Nastassja Kinski - Career

Career

Her career began in Germany as a model. After this the German New Wave actress Lisa Kreuzer placed her in the role of the dumb Mignon in Wim Wenders' film The Wrong Move. In 1976 she had her first major role in the feature length film and Wolfgang Petersen directed episode Reifezeugnis of the German TV crime series Tatort. Also in 1976, in her mid-teens, she starred in the British Hammer Film Productions' horror film To the Devil a Daughter (1976). She has stated that, as a child, she felt exploited by the industry and told a journalist from W Magazine, "If I had had somebody to protect me or if I had felt more secure about myself, I would not have accepted certain things. Nudity things. And inside it was just tearing me apart."

Kinski starred in Stay As You Are (1978) with Marcello Mastroianni. New Line Cinema released it in the United States in December 1979, helping Kinski to get more recognition there. Time magazine said: "Kinski is simply ravishing, genuinely sexy and high-spirited without being painfully aggressive about it." Director Roman Polanski urged Kinski to study acting with Lee Strasberg in the United States and cast her in his film, Tess (1979). In 1981, photographer Richard Avedon photographed Kinski with a Burmese python coiled around her naked body.

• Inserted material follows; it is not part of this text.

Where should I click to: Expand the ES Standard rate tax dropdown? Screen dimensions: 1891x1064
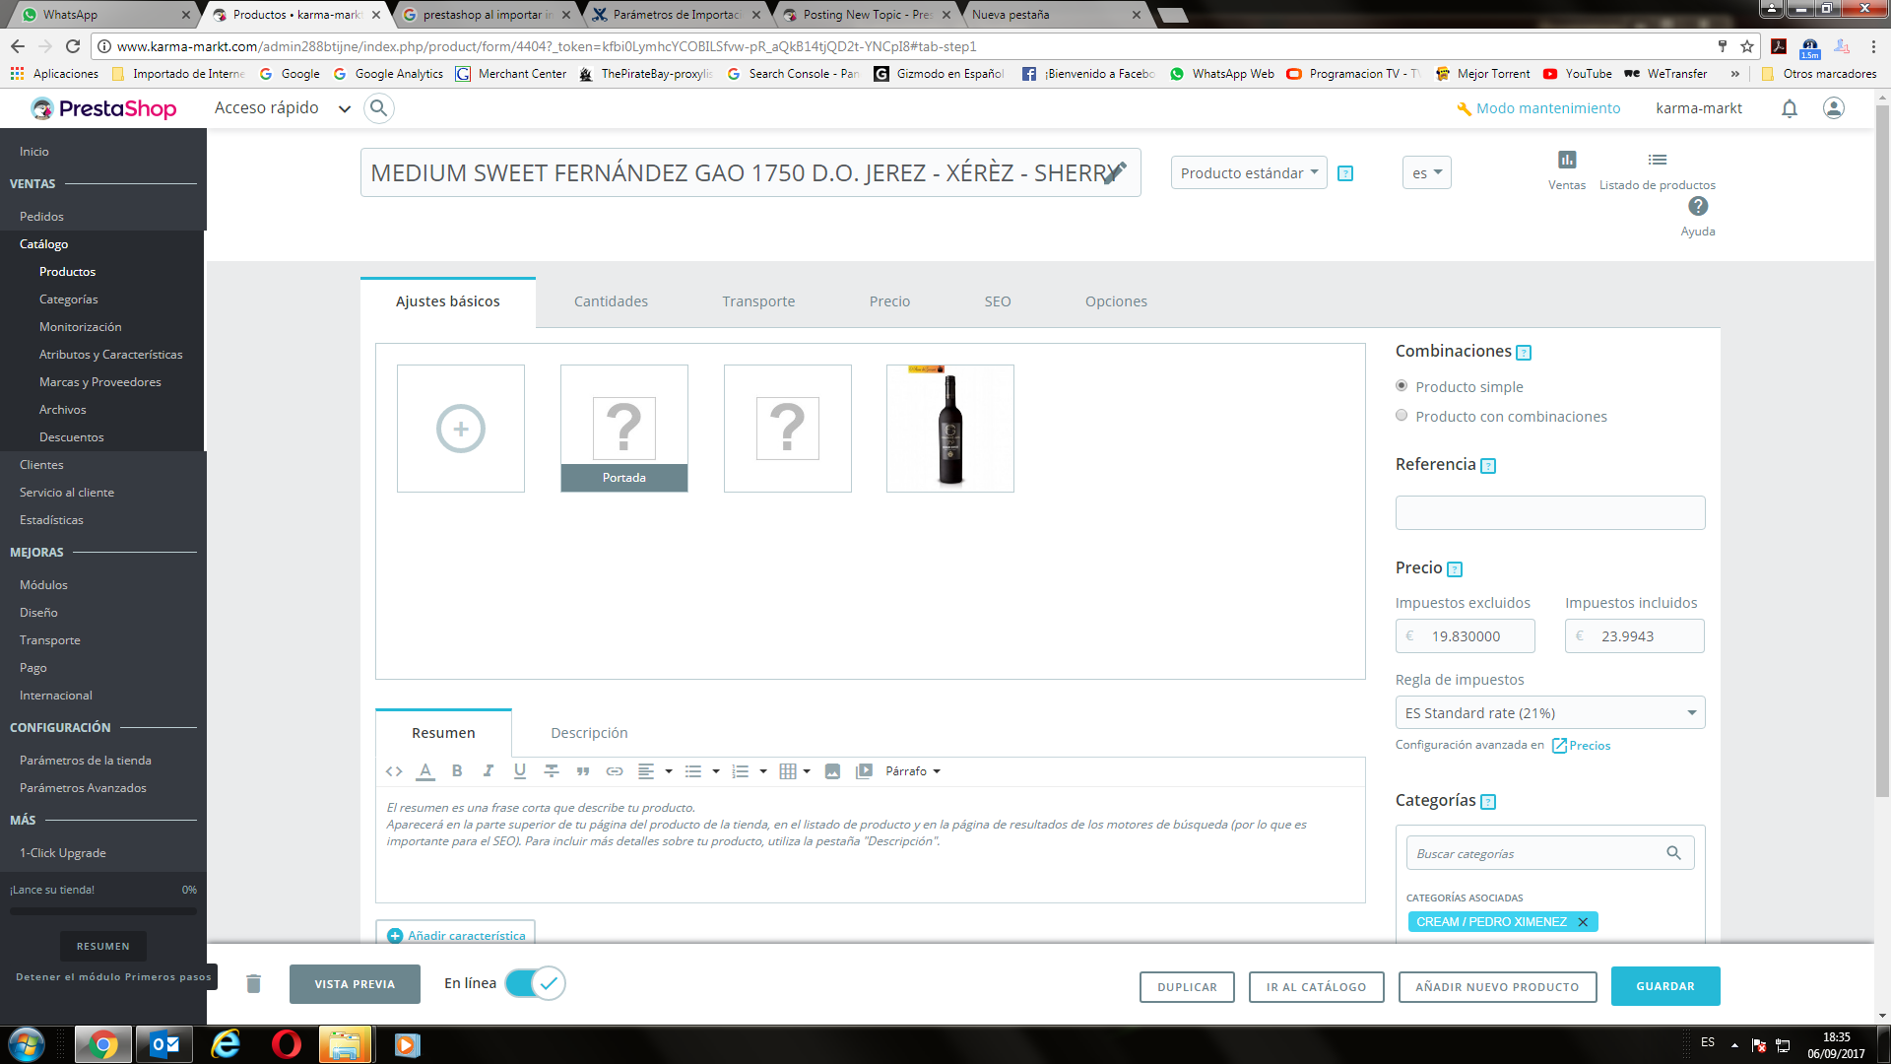pyautogui.click(x=1549, y=712)
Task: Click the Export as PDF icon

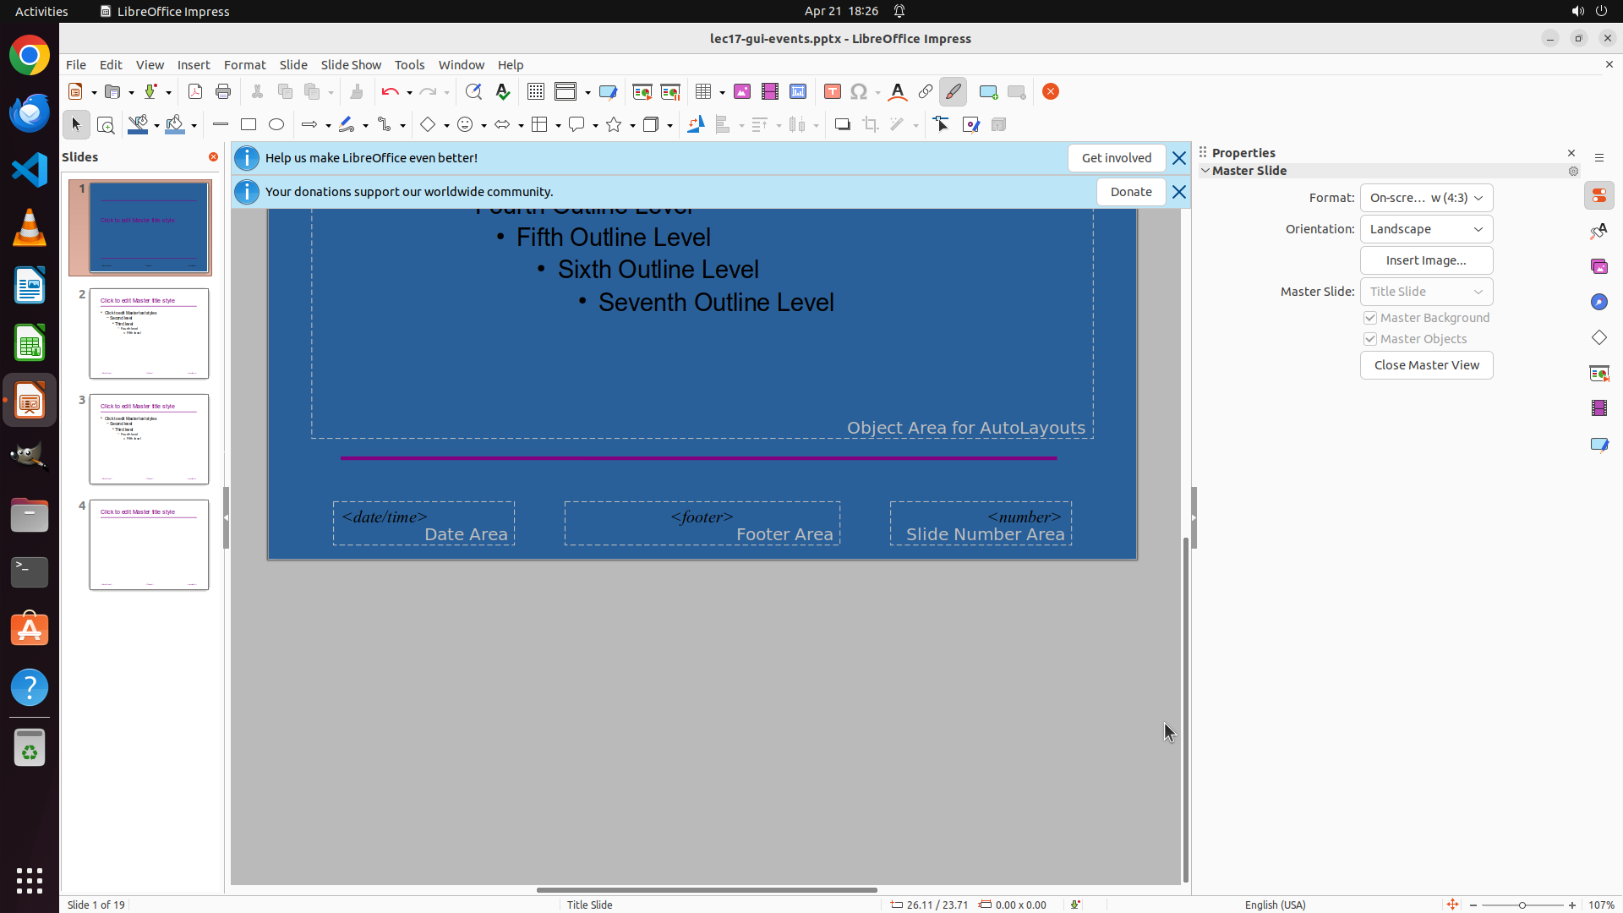Action: point(195,92)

In 1982, she appeared in One from the Heart, and Cat People, and then Unfaithfully Yours, and The Hotel New Hampshire. Paris, Texas won awards at Cannes, however, the film was not widely released in the United States. Kinski then split her time between Europe and the United States, making Moon in the Gutter (1983), Harem (1985) and Torrents of Spring (1989) in Europe and Exposed (1983), Maria's Lovers (1984) and Revolution (1985) in the U.S. Kinski's luck turned in the 1990s when she appeared in films such as Terminal Velocity opposite Charlie Sheen, and Mike Figgis' One Night Stand.

In One From the Heart, director Francis Ford Coppola brought Kinski to the U.S. to act as a "Felliniesque circus performer to represent the twinkling evanescence of Eros. . . Kinski has one great moment in the film, when she seductively curls up in a giant neon-rimmed martini glass. . ." The film failed at the box office and was a major loss for Coppola's new studio, Zoetrope Studios. Other appearances include Somebody Is Waiting (1996), Your Friends & Neighbors (1998), John Landis' Susan's Plan (1998), The Lost Son (1999), and Inland Empire (2006).